The U.S. levies tariffs on billions of dollars in imports from China, but this latest rule will not provide relief for companies paying these duties. The U.S. business community has been lobbying the Trump administration for weeks to delay the collection of import fees.
"Many importers of record will be receiving diminished or no revenue during this time while still incurring costs, including the duties, taxes, and fees associated with imported merchandise for their clients and supply chains," the rule reads. The new rule is an attempt by the Trump administration to delay some of the costs importers have to pay and provide businesses with temporary access to cash that would otherwise go toward tariffs.

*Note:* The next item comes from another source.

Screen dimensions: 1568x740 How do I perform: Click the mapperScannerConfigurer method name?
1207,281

Companies across sectors are feeling the financial hit from the coronavirus outbreak as social distancing measures and stay-at-home orders lead to reduced consumer demand. Retailers have furloughed or laid off large swaths of their workforces. And the manufacturing sector is seeing a contraction expected to last another month.
"[W]e are providing much-needed relief to affected businesses," Treasury Secretary Steven Mnuchin said in a statement. "This will protect American jobs and help these businesses get through this time."
The retail community welcomed the delay in statements released Monday but said there is still more the administration could do.
"While the deferral of select duty payments is helpful and warranted, the deferral of all duty payments for at least 180-days would do even more to assist retailers as they navigate this unprecedented pandemic," Brian Dodge, president of the Retail Industry Leaders Association, said in a statement emailed to Supply Chain Dive.
National Retail Federation CEO Matthew Shay said the delay will improve cash flow for businesses and allow for "a faster recovery once the pandemic has passed," according to an emailed release.
The U.S. Chamber of Commerce has been pressing for tariff relief throughout April and called on the United States Trade Representative to "automatically extend all the exclusions to the Section 301 tariffs that are slated to lapse in the coming months," according to a statement earlier this month.
Correction: This story has been updated with the correct name for the National Retail Federation.